• **WHAT YOU HAVE TO DO**: Output every line of the data exactly as it appears.

━━━ RECORDS SUPPLIED ━━━

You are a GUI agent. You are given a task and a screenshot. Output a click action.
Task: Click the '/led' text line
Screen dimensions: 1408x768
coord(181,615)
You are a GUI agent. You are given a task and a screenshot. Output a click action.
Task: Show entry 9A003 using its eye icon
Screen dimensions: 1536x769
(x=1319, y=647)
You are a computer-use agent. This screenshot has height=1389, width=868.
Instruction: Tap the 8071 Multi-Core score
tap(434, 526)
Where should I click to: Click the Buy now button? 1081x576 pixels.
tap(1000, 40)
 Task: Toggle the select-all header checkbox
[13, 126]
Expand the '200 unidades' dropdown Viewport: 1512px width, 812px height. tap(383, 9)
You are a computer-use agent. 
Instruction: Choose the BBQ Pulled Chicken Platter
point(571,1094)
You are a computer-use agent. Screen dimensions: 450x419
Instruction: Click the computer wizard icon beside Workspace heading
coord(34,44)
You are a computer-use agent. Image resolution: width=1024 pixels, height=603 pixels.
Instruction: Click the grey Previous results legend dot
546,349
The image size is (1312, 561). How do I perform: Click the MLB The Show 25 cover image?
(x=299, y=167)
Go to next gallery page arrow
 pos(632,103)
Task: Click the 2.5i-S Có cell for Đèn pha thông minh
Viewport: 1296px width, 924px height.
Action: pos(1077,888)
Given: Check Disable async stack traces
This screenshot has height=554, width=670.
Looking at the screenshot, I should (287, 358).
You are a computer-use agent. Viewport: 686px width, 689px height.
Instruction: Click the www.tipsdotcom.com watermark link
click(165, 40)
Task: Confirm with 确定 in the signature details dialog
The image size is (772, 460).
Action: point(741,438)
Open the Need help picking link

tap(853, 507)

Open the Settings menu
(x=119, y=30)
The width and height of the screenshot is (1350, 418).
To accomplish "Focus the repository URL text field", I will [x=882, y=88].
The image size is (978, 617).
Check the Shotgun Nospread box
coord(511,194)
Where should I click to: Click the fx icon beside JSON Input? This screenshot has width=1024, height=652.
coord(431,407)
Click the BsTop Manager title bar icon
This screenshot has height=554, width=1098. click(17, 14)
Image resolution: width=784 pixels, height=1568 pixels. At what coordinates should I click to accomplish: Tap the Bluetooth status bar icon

━━━

• **ANSWER TO THE EXERCISE**:
You are a GUI agent. You are given a task and a screenshot. Output a click action.
Task: Click the '/led' text line
Screen dimensions: 1408x768
coord(181,615)
You are a GUI agent. You are given a task and a screenshot. Output a click action.
Task: Show entry 9A003 using its eye icon
Screen dimensions: 1536x769
(x=1319, y=647)
You are a computer-use agent. This screenshot has height=1389, width=868.
Instruction: Tap the 8071 Multi-Core score
tap(434, 526)
Where should I click to: Click the Buy now button? 1081x576 pixels.
tap(1000, 40)
 Task: Toggle the select-all header checkbox
[13, 126]
Expand the '200 unidades' dropdown Viewport: 1512px width, 812px height. tap(383, 9)
You are a computer-use agent. 
Instruction: Choose the BBQ Pulled Chicken Platter
point(571,1094)
You are a computer-use agent. Screen dimensions: 450x419
Instruction: Click the computer wizard icon beside Workspace heading
coord(34,44)
You are a computer-use agent. Image resolution: width=1024 pixels, height=603 pixels.
Instruction: Click the grey Previous results legend dot
546,349
The image size is (1312, 561). How do I perform: Click the MLB The Show 25 cover image?
(x=299, y=167)
Go to next gallery page arrow
 pos(632,103)
Task: Click the 2.5i-S Có cell for Đèn pha thông minh
Viewport: 1296px width, 924px height.
Action: pos(1077,888)
Given: Check Disable async stack traces
This screenshot has height=554, width=670.
Looking at the screenshot, I should (287, 358).
You are a computer-use agent. Viewport: 686px width, 689px height.
Instruction: Click the www.tipsdotcom.com watermark link
click(165, 40)
Task: Confirm with 确定 in the signature details dialog
The image size is (772, 460).
Action: point(741,438)
Open the Need help picking link

tap(853, 507)

Open the Settings menu
(x=119, y=30)
The width and height of the screenshot is (1350, 418).
To accomplish "Focus the repository URL text field", I will [x=882, y=88].
The image size is (978, 617).
Check the Shotgun Nospread box
coord(511,194)
Where should I click to: Click the fx icon beside JSON Input? This screenshot has width=1024, height=652.
coord(431,407)
Click the BsTop Manager title bar icon
This screenshot has height=554, width=1098. click(17, 14)
Image resolution: width=784 pixels, height=1568 pixels. At what coordinates should I click to accomplish: Tap the Bluetooth status bar icon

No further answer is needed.